Independently Benchmarking Healthcare AI
Quick note on ARiSE: a Stanford- and Harvard-backed lab launched in 2024 to independently evaluate healthcare AI, with a stated focus on clinical reasoning, safety, and explainability rather than raw model scores. The group says it intends to stay non-commercial.
This year, ARiSE reports three main results:
A Nature Medicine paper found large language models could assist physician reasoning in complex vignettes.
An August NEJM AI study introduced MedAgentBench (appeared in preprints earlier this year)—300 physician-written patient tasks run in an agentic setup; where most models did better on query-based than action-based tasks; Claude 3.5 Sonnet led with a 69.67% overall success rate.
A third study comparing LLMs with board-certified physicians across emergency triage, initial evaluation, and admission scenarios reported LLMs outperforming physicians in all three.
Alongside ARiSE’s independent work, OpenAI has built HealthBench with 5,000 physician-graded health conversations contributed by 262 clinicians across 60 countries. Google’s benchmark spans over 11,000 personas covering diverse diseases, regions, languages, and clinical contexts.

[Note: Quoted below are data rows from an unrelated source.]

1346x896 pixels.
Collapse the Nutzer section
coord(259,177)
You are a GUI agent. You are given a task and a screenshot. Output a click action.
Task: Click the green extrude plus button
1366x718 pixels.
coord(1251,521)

As benchmarks take shape, diagnostics is one area where these models are already being used: our a recent deep dive profiles 22 companies and Microsoft’s MAI-DxO, reportedly at 85.5% on 304 NEJM cases using five LLM agents.
Convergence of AI and CRISPR
In her latest Tech for the Rare column at
, Louise von Stechow examines how AI is beginning to intersect with CRISPR gene editing—an emerging convergence with major implications for rare disease therapy. She traces the arc from Casgevy, Vertex’s 2023-approved therapy for sickle cell disease and β-thalassemia, to CRISPR-GPT, a Stanford-, Princeton-, and DeepMind-led AI agent that helped novice researchers reach up to 80% editing efficiency in cell experiments.Louise also notes how AstraZeneca’s $555 million deal with Algen Biotechnologies reflects growing interest in AI-driven CRISPR platforms for gene–disease mapping, and how Profluent’s OpenCRISPR-1, an AI-designed nuclease differing by 403 mutations from SpCas9, reportedly cut off-target edits by 95%. Meanwhile, the aforementioned Arbor Biotechnologies’ $115 million upfront partnership with Chiesi focuses on CRISPR editing for rare diseases, bringing the field’s industrial potential into sharper view.
The author frames the field as promising but early: CRISPR and AI are starting to reinforce each other, but their convergence is still experimental—raising as many technical and ethical questions as it does possibilities for rare disease research.